Não se deve esquecer, no entanto, como o próprio Moia bem evidencia na segunda parte de seu artigo, que essa “redução econômico-jurídica” do matrimônio não é apenas fruto de um “grosseiro descuido” de alguns parlamentares da Liga, mas é também o resultado de uma “história” pela qual a Igreja Católica deve assumir uma grande parte da responsabilidade. Há uma autocrítica eclesial que é intrínseca ao “relançamento saudável” da escolha matrimonial. O Papa Francisco disse isso claramente naquele “decálogo de autocrítica” que encontramos no início da Amoris laetitia, onde ele especifica:
“É verdade que não tem sentido limitar-nos a uma denúncia retórica dos males atuais, como se isso pudesse mudar qualquer coisa. De nada serve também querer impor normas pela força da autoridade” (AL 35).
Essa autocrítica é particularmente árdua, porque colide com um “sistema” que fez do princípio de autoridade sua razão de ser, sua identidade e sua honra. Gostaria de me deter brevemente sobre esse ponto.

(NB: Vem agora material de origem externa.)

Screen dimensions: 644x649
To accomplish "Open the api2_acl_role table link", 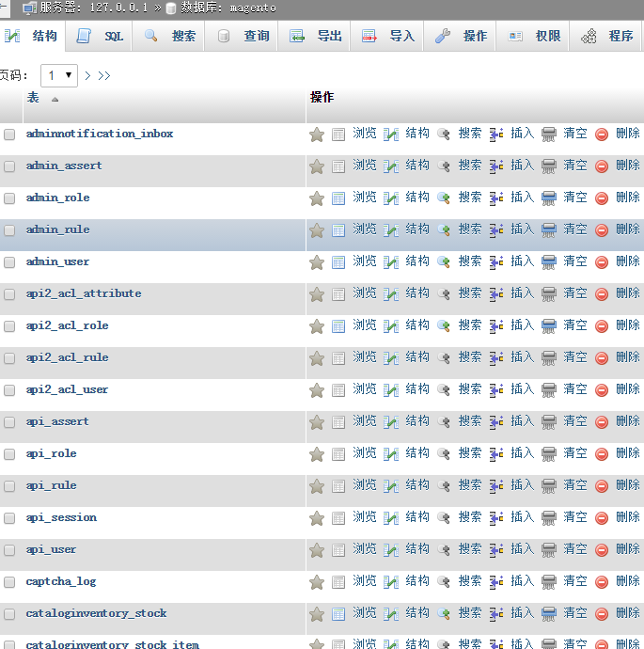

Duas palavras latinas nos são úteis para entender o desvio “jurídico-economicista” em que caímos, quase sem perceber. Luciano Moia ainda nos ajuda de modo elegante, quando, no início de seu artigo, lembra como o Pe. Abbondio, no capítulo 2 de “Os noivos”, propõe a Renzo uma pequena lição sobre o matrimônio:
“‘Você sabe quantos são os impedimentos dirimentes?’ ‘Como o senhor quer que eu saiba de impedimentos?’ ‘Error, conditio, votum, cognatio, crimen, cultus disparitas, vis, ordo, ligamen, honestas, si sis affinis…’, começava o Pe. Abbondio, contando na ponta dos dedos. ‘O senhor está brincando comigo?’, interrompeu o jovenzinho. ‘O que quer que eu faça com seu latinorum?’”
A cena está carregada daquela ironia que Manzoni sabia orquestrar com tanta habilidade. Mas representa uma compreensão do matrimônio que, há cerca de um século, tornou-se possível na Europa, após o decreto Tametsi (1563). Com este, a Igreja Católica assumia como critério de validade do sacramento do matrimônio sua “forma canônica”. Pela primeira vez, o matrimônio tornava-se totalmente interno a um “ordenamento jurídico”.
O projeto de lei da Liga permanece substancialmente nessa lógica: e pretende incentivar a escolha do casamento “religioso” por meio de um “bônus”. É curioso ler a definição que o Dicionário Treccani dá de “bônus”: “Desconto, abono, espec. em âmbitos como os seguros e os transportes”.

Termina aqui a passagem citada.